Friday, February 27, 2015

A Little Garden Prep and a Little Family History

    With the advent of the warmer weather my thoughts have been turning to my vegetable garden.  I've been trying to get the last portion covered with cardboard and straw. I also mucked out the area around the goat barn, hauling about 6 wheelbarrow loads of manure mixed with straw around to the vegetable garden in the front yard.  This has always been a task that I have dreaded as it is very difficult to break up the heavily layered muck with my scoop shovel.  Not so this year. I broke down and bought me the proper tool for the job, a manure fork. It looks very much like a pitch fork, the major difference being that the tines are a bit less pointy. The job was so much easier with the right tool. Besides, it could be useful as a prop for family photos.  I'm hoping it will also be helpful in mucking out the chicken and duck pens. Between, the goats, the ducks, the chickens and my two compost piles we will have produced on the premises most of the fertilizer needed for our vegetable garden. I would still like to make one trip to my friend's horse farm for a pickup load of well composted horse manure.
I put the tomato cages around the rhubarb to protect it from the ducks
    The weather has been unusually mild for the past two months. January felt more like February usually feels. Then February has felt more like March. I'm thinking my corn will probably do very well this year if that pattern holds for the remainder of the year.  I may even be able to plant a few weeks earlier than normal. My rhubarb is up a full month earlier than normal and the fruit trees look like they are going to bloom early.  Normally the rhubarb is barely up in time for me to get a rhubarb pie for my birthday. While the warmer weather may bode well for the vegetable garden, I'm not sure how it will affect the bees. I'm suspicious of any weather patterns outside of the norm.

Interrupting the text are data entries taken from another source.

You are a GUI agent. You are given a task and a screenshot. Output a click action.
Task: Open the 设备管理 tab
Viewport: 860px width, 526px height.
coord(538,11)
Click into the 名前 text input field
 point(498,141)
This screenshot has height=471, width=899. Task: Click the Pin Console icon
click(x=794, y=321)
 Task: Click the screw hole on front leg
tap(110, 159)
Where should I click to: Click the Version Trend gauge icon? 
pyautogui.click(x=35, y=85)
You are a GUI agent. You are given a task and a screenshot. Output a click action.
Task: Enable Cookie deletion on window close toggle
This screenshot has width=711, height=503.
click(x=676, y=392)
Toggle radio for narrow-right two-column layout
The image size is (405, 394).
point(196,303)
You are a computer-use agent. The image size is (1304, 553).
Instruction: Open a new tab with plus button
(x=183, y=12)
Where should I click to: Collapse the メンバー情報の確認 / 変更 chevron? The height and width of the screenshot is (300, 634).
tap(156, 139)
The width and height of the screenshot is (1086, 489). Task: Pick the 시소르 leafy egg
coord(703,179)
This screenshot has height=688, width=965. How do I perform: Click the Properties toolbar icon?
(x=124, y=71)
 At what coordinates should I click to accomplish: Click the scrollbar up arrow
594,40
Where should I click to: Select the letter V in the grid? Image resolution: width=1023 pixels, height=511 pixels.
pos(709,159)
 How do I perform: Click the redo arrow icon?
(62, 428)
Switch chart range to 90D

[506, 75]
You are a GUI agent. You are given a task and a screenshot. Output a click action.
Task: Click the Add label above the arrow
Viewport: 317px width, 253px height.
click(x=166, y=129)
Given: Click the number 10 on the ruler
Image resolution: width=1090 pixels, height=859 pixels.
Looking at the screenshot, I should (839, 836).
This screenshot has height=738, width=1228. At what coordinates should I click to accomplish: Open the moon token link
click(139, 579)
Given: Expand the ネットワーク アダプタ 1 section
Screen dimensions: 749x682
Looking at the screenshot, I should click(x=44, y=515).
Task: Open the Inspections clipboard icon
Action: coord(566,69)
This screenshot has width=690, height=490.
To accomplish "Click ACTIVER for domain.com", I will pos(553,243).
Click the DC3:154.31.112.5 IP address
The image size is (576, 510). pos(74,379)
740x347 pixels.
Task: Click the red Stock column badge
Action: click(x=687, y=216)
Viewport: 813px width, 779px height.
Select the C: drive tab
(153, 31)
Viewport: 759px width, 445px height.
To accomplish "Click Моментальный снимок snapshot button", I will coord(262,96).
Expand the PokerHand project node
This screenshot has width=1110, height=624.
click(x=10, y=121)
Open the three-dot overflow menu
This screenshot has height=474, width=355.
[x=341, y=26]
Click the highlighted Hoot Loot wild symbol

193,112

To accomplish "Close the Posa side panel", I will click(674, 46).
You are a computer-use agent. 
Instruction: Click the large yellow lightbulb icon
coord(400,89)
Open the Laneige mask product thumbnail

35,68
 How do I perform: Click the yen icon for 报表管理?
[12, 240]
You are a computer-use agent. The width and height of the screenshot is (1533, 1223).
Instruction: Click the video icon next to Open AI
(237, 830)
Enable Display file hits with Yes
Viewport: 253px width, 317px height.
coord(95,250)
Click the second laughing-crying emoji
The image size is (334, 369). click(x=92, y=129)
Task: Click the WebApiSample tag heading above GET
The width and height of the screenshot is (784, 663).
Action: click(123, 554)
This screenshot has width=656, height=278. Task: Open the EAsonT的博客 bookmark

    Linda and I were both delighted to have a visit from the Kangs this week. Sarah drove up Wednesday with the younger two thirds of the Kanglings to take Dong Bin, their visiting cousin, to SeaTac to catch a flight back to Korea. We got a two day visit out of the deal. I wasn't able to spend as much time with them as I would have liked, but I did get to cook breakfast for them twice. I cooked sour dough blueberry waffles one morning and sausage egg Mcmuffins the next.  I had some volunteer help at the Beez Neez from Elise, Hannah, and Chloe.  I also enjoyed  a little family history time with Sarah. She is lobbying for me to work on the John Maythem and Catherine Guckian family. They were married in Ohio in 1838, but John Maythem was born in England and Catherine Guckian was born in Ireland. I've not done any research before where I've successfully traced someone back to Europe.  It should prove an interesting challenge.

    I watched a RootsTech video this past week about newspapers.com, an Ancestry.com subsidiary.  I played around with the website for a few hours and found some interesting tidbits.  I searched some issues of the Tiller and Toiler from Larned, Kansas. I found an announcement for a farm sale where Frank Rolo was preparing to move to Oregon. Another issue had an item regarding the sheriff arresting Frank Rolo's hired man for theft.  There was also a detailed report of a letter from Mrs. Frank Rolo in Oregon to her sister in Larned, Kansas regarding the suicide of a step-brother in Oregon.  There was a lot of information regarding relationships. Newspapers can be an amazing source if they are available for the particular time and place you are researching.